As children, both were left stunned by the damage which had been wreaked, but thankfully lost no relatives or friends in the disaster.
"Everything was damaged and there were huge holes in the roads ... you couldn't get to Hastings," Audrey said.
In the aftermath Joan was also taken away, to Palmerston North lodgings where she could continue her schooling.
"It was great to finally get back home though — it was a long time away."
Both could see the long road back to normality would be a long one.
"It was going to take years," Joan said.
There were some bright spots though.
The temporary shopping precinct in Napier dubbed Tin Town was a top spot for many youngsters.
"They had great lollies," Audrey said.
She remembers "all the people working" to rebuild the town of Napier as well as help piece the lives of those badly affected back together again the best they could, and seeing the inner-city landscape today brings back lots of memories.
As do the sights and fashions of the Art Deco era which emerge annually for the great festival, although both laughed and said it was unlikely they would don anything too glamorous for the occasion.

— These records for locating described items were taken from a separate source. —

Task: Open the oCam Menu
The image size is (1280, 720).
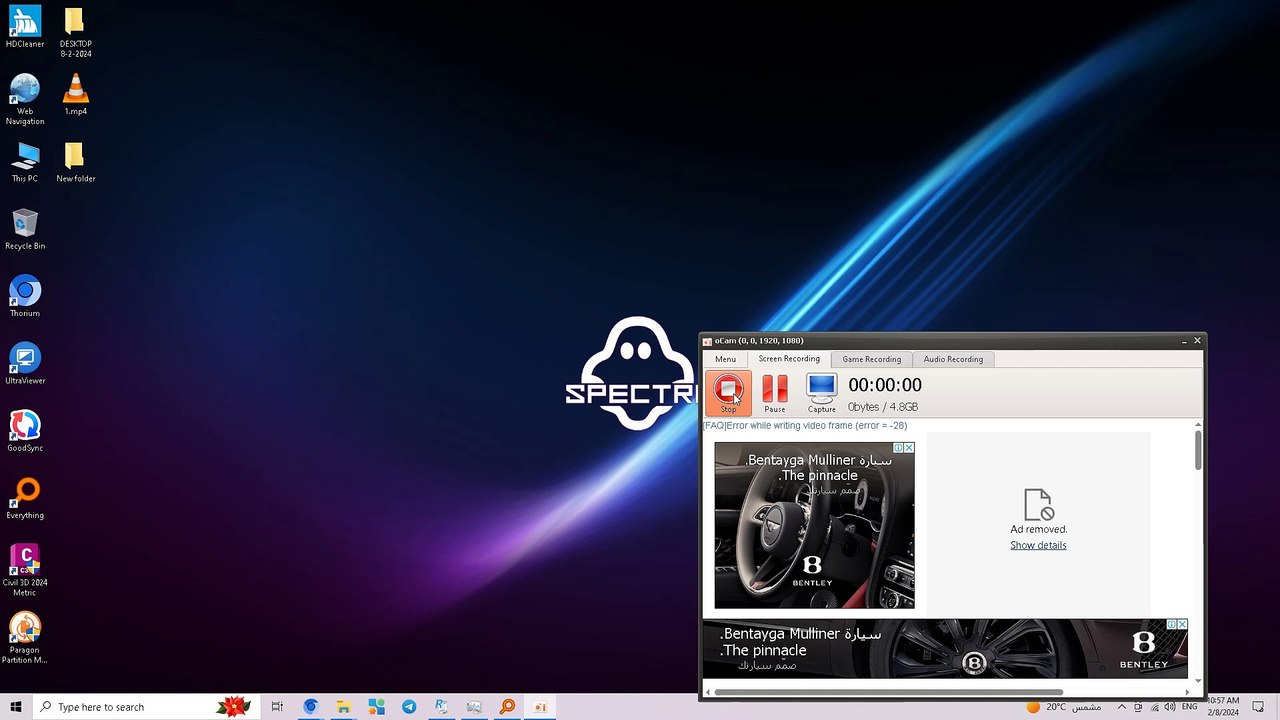Action: tap(725, 359)
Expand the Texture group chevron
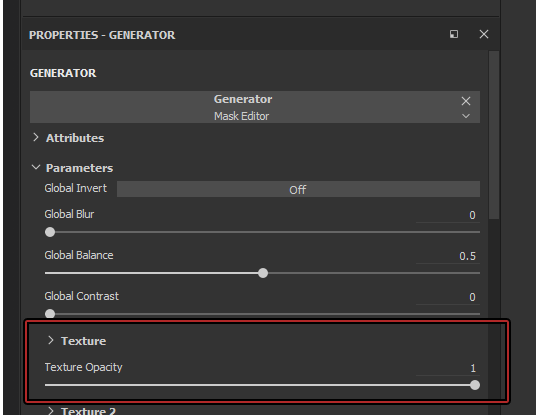 click(x=51, y=340)
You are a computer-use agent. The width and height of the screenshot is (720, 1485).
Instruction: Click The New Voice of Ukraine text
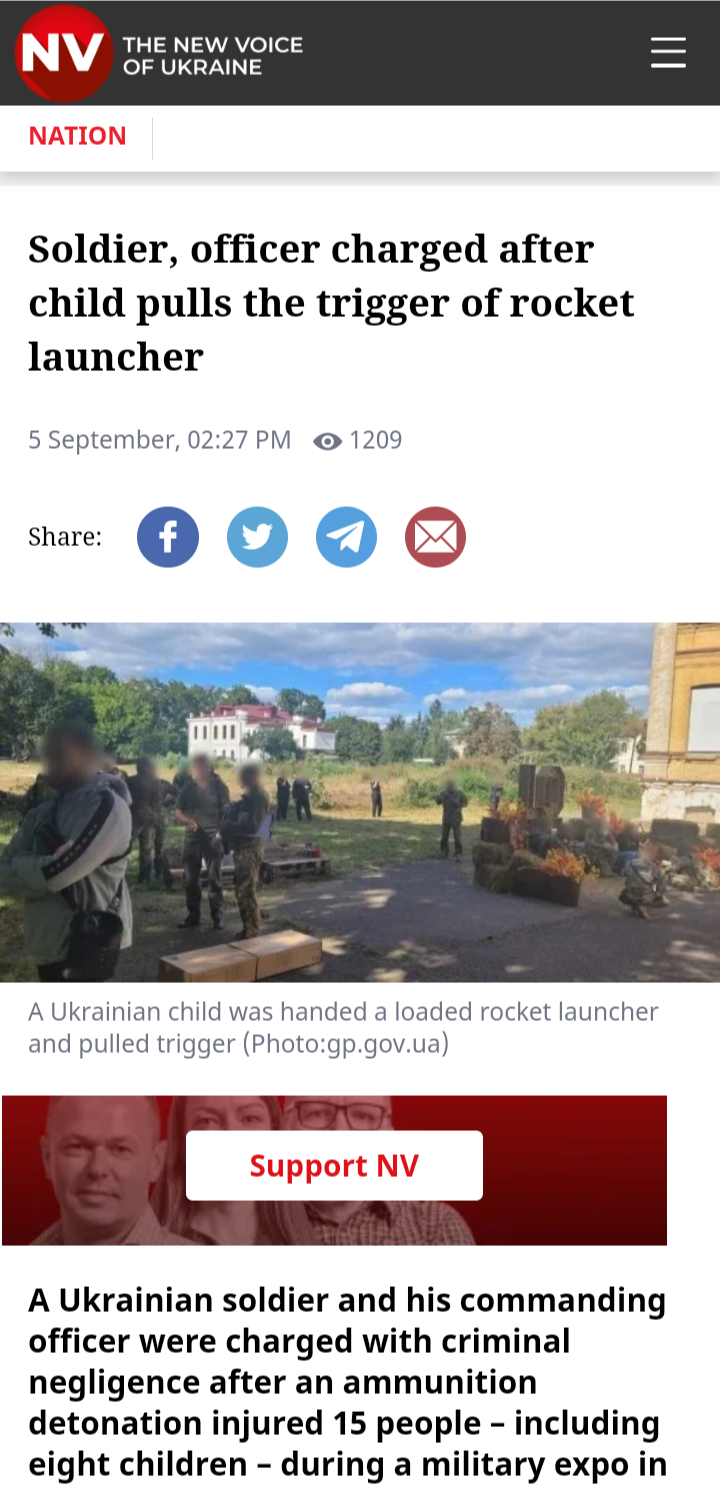click(x=212, y=56)
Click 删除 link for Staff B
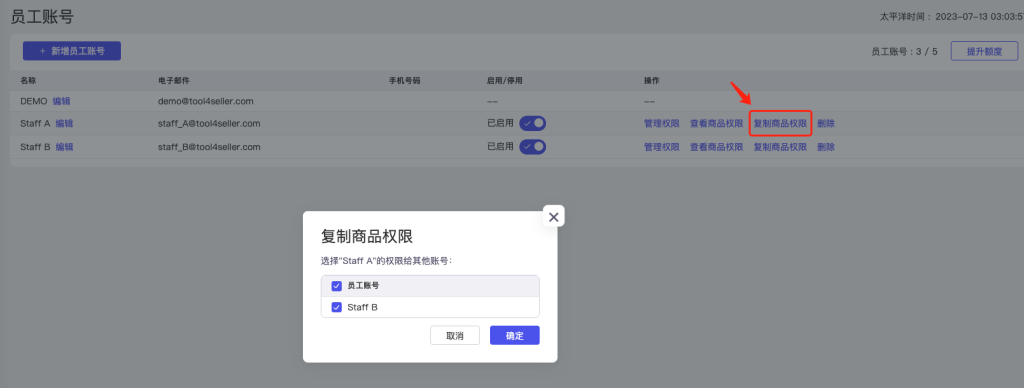The width and height of the screenshot is (1024, 388). [826, 147]
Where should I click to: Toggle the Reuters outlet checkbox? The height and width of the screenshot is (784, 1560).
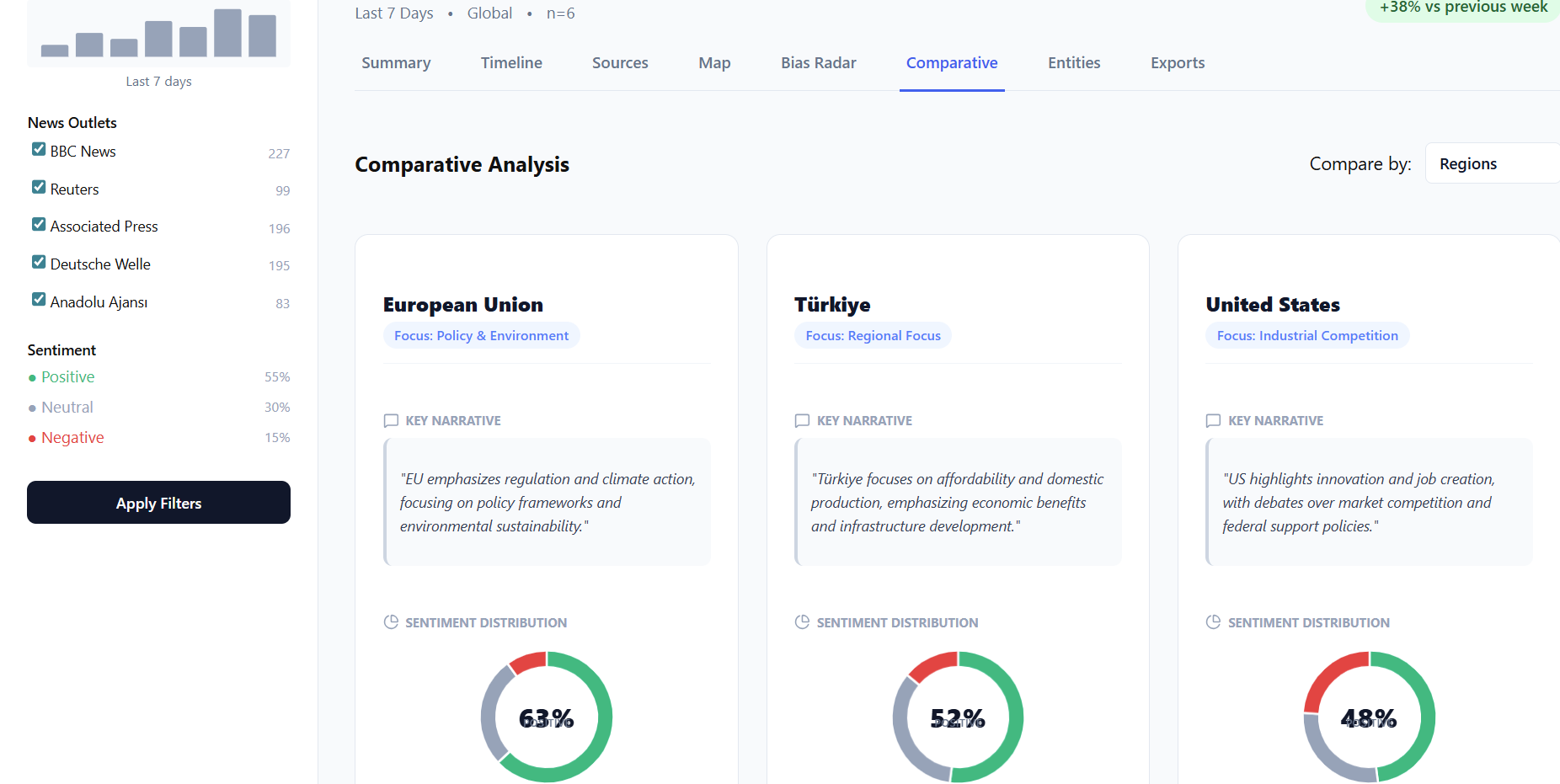39,187
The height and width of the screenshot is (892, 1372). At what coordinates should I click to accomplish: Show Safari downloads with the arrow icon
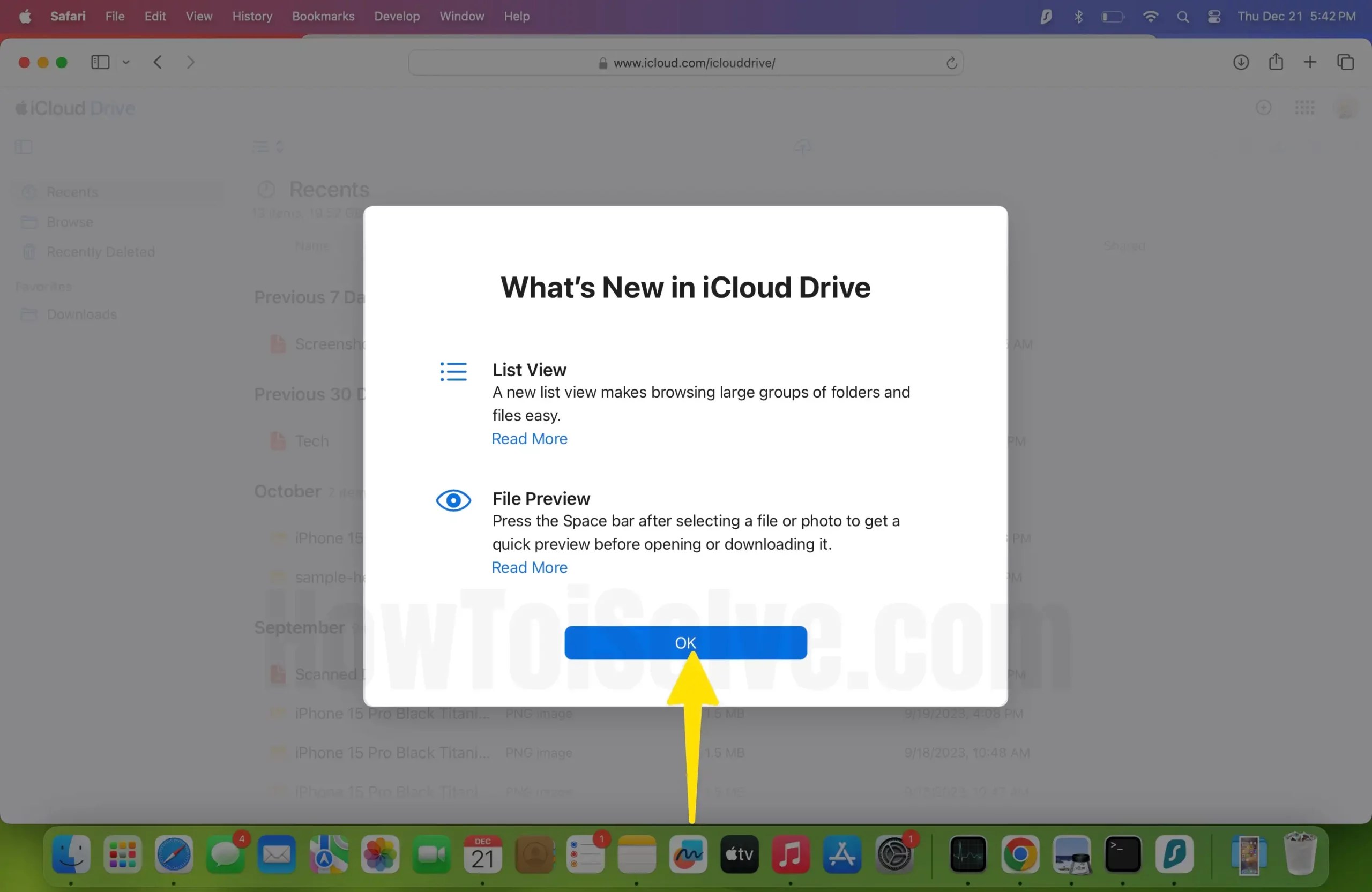click(x=1241, y=62)
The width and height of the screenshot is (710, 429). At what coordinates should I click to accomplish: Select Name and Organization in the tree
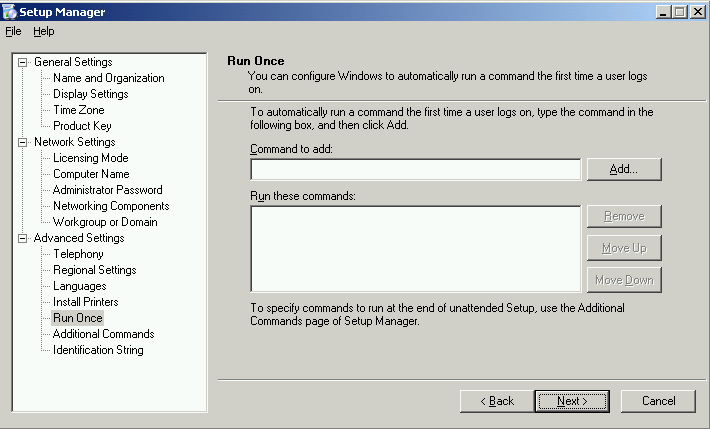click(x=108, y=78)
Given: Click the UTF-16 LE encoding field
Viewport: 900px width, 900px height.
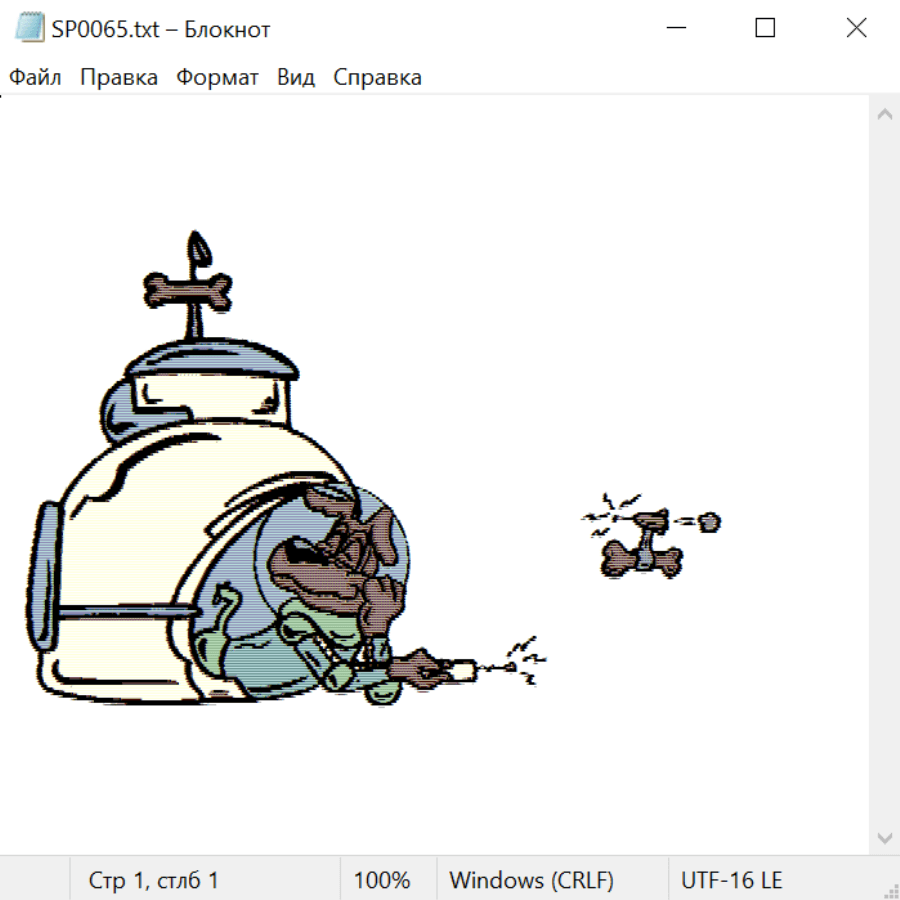Looking at the screenshot, I should click(731, 881).

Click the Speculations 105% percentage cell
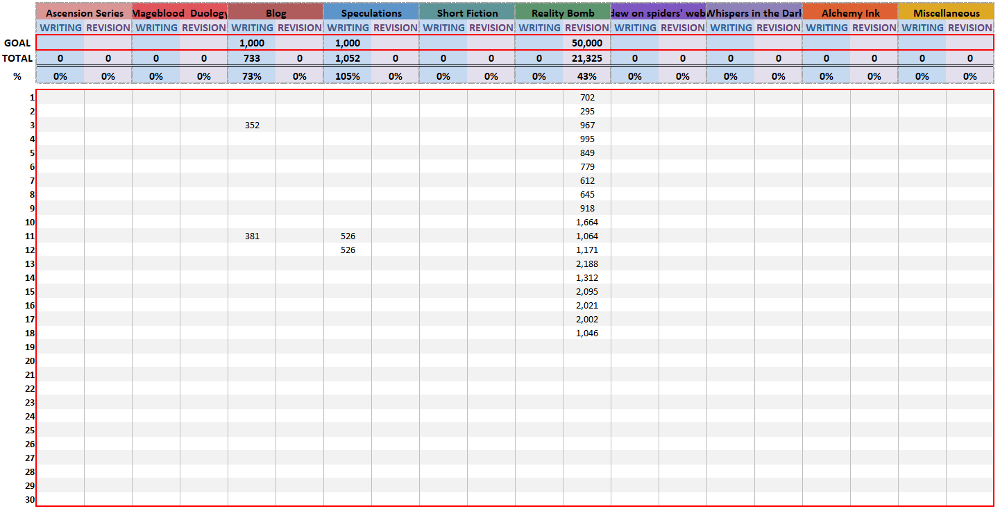point(348,76)
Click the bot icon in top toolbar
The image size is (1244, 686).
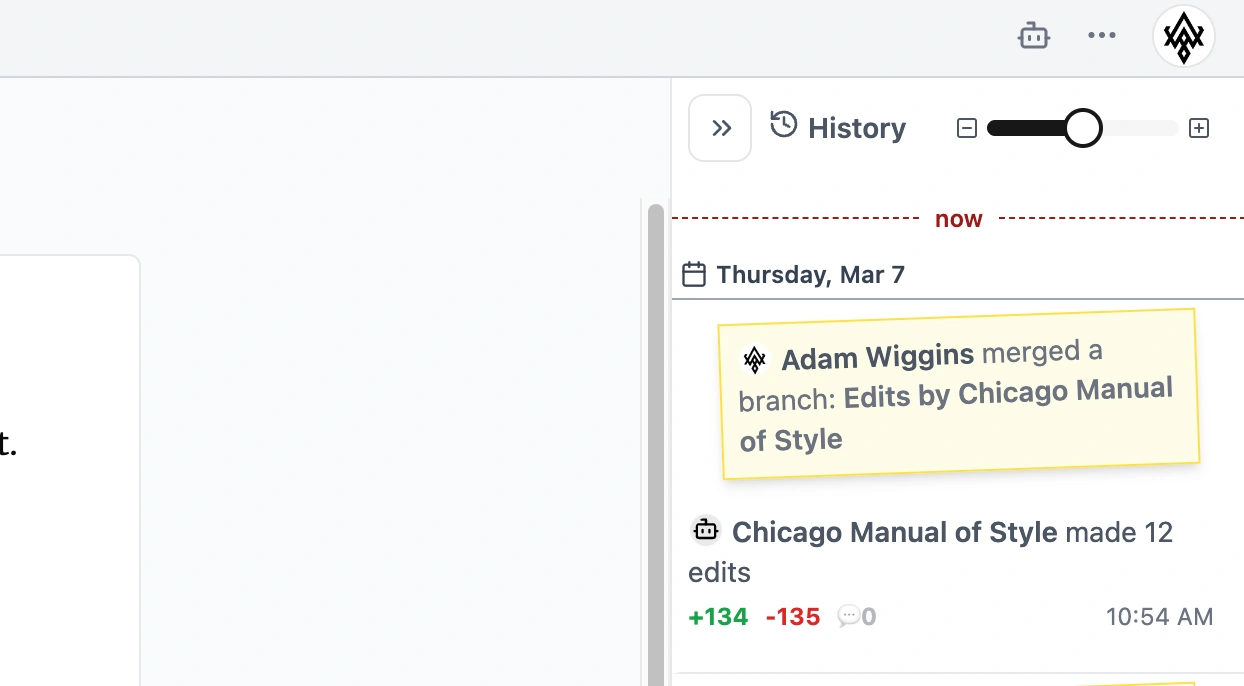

They both saw the rebuilding of their home towns Napier and Hastings, and love the Art Deco landscapes both can now boast.
Joan's favourite in Hastings is the old Municipal Theatre, now the Hawke's Bay Opera House.
And for Audrey it is the old T&G Building at the top of Emerson St, as its dome holds a few colourful memories.
"Dad was a tinsmith and he built the dome on the T&G... I think it was copper in those days."
She went up there several times as she was tasked with taking his lunch sandwiches to him.
"I'd sit up there with my legs dangling over the side while I ate my sandwiches," she said, adding that no, she had no fear of heights.
So, no question where she wanted to visit when she turned 90 six years ago.
The Dome.
"But I didn't dangle my legs over the side that time," she laughed.